Where exactly would I draw the line between helpful features (“make this red shirt green instead”) and offensive takeovers (“generate an album cover in the style of barney bubbles, award-winning”)? As I said, until this email I was more bored than enraged by AI, so I didn’t have an immediate answer. I use computer crap all the time—it’s pretty cool! So what was different here? I thought I’d come up with some comparisons that capture different aspects of my friend’s AI email, in order to see how I feel about them.
- Getting an AI-generated email from a friend didn’t feel like they had used autocorrect to type better.
- It also didn’t feel like they had used phrase-level completions, e.g. one-tapping to turn “in my hu…” into “in my humble opinion.”
- It didn’t even feel like Grammarly or a similar service was employed to fix errors of syntax and fumbles of style. None of these tools would change what was being said, or even meaningfully influence how it was done.
- That cheesy sig saying “Sent from my iPhone” that people rolled their eyes at in the 2010s? That appears goofy now—but this didn’t feel anything like that either. That was a Daria sticker placed in the corner of the page; it wasn’t the totality of the letter.
- It wasn't like Oblique Strategies or another creativity juicer—those give you a tiny and strange starting point, and you do the bulk of the work. They prompt you.

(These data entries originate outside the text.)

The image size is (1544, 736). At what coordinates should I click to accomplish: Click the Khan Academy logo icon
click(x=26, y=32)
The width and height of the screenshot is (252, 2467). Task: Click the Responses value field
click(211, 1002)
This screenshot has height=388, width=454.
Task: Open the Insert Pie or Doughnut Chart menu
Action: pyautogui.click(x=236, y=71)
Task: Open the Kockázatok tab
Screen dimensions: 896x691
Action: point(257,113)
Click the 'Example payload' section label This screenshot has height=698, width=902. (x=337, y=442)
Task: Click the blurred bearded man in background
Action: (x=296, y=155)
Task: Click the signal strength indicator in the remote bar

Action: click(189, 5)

- What this did feel like was, it felt as if my friend had buzzed their secretary over the intercom and barked at them to send me a letter, signed “R. Jeeves on behalf of ——————.”
- It felt like getting a birthday card with only the prewritten message inside, and no added well-wishes from the wisher’s own pen. An item off the shelf, paid for and handed over, transaction complete.

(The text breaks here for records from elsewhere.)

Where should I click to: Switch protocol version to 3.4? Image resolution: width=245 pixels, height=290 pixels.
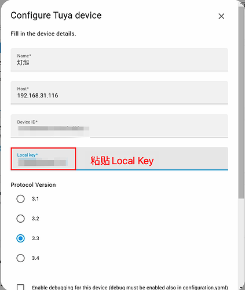pos(20,258)
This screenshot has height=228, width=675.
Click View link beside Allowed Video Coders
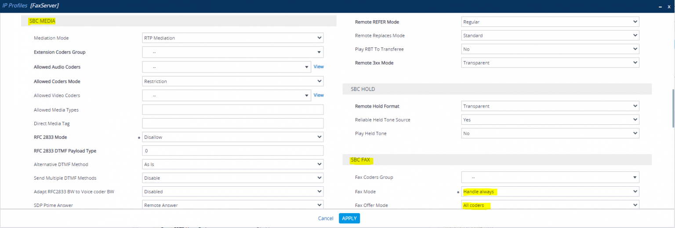coord(318,95)
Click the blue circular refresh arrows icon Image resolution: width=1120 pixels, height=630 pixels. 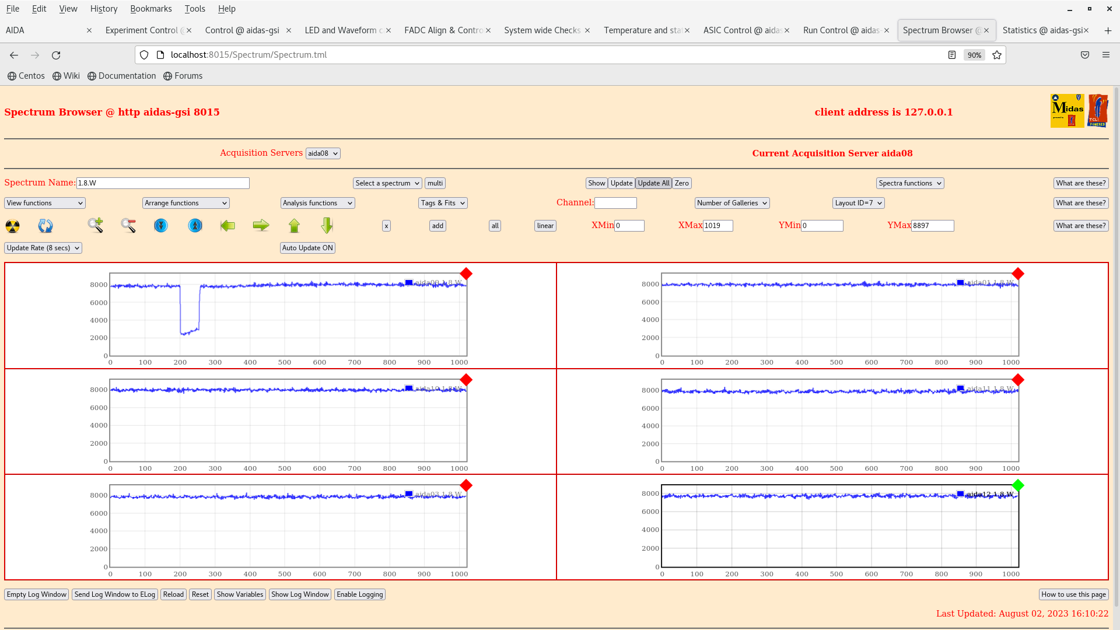[x=46, y=226]
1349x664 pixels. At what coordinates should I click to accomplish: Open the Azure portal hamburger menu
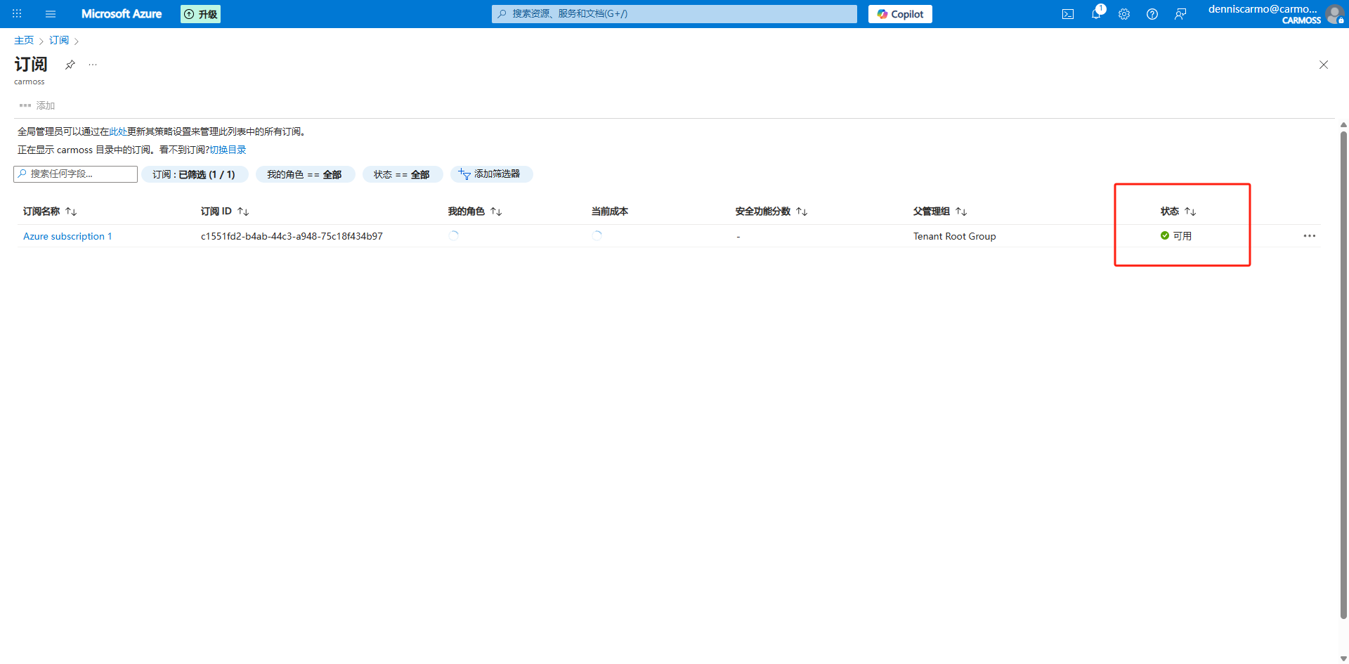[51, 14]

- The email felt like getting a form letter, one of many thousands sent out by a large agency; except it was sent to me by, you know, a friend.
- It felt like the episode of Mrs. Maisel where Midge discovers that her husband’s comedy act features stolen Bob Newhart jokes.
- It felt like a family fridge decorated with printed stock art of children’s drawings.
- It felt like opening the front door at my birthday party to welcome in a group of iPads on wheels instead of people I like.
- It was like using a phone tree to kiss.
I knew that I didn’t want an algorithm to design layouts and draw illustrations “so I don’t have to,” but prior to this email, I never even pondered whether I wanted AI to call me up on behalf of people in my life. It had simply not occurred to me—and now that it has occurred to me, I definitely do not want small talk and relationships outsourced to server farms. This stuff shouldn’t feel hard or taxing; it’s what our presence here on Earth is mostly made up of. The effort, the clumsiness, and the time invested are where humanity is stored.
I don't know why my friend sent this the way they did. Perhaps they did in fact just want to test it out. (It didn't feel great to be tested on.) Maybe they thought this was just the new normal. Maybe it's my fault for being known as a Tech Guy. Surely I'd love it!
The AI email didn’t capture my friend’s tone or mannerisms—I imagine the LLM they used had nothing to go off of but a brief prompt. The AI did, however, try to sound like someone. It was folksy and upbeat, talky and pretend-excited (a computer can’t be really excited). It referred to itself using the human word “I,” as in “I was also wondering about…” It thought it was people.
Years from now, could an AI that was trained on all of my friend’s emails and texts and personal documents sound convincingly like them? Could it be so advanced that I wouldn’t even be able to tell that my friend hadn’t written to me at all? Possibly. And that idea saddens me the most.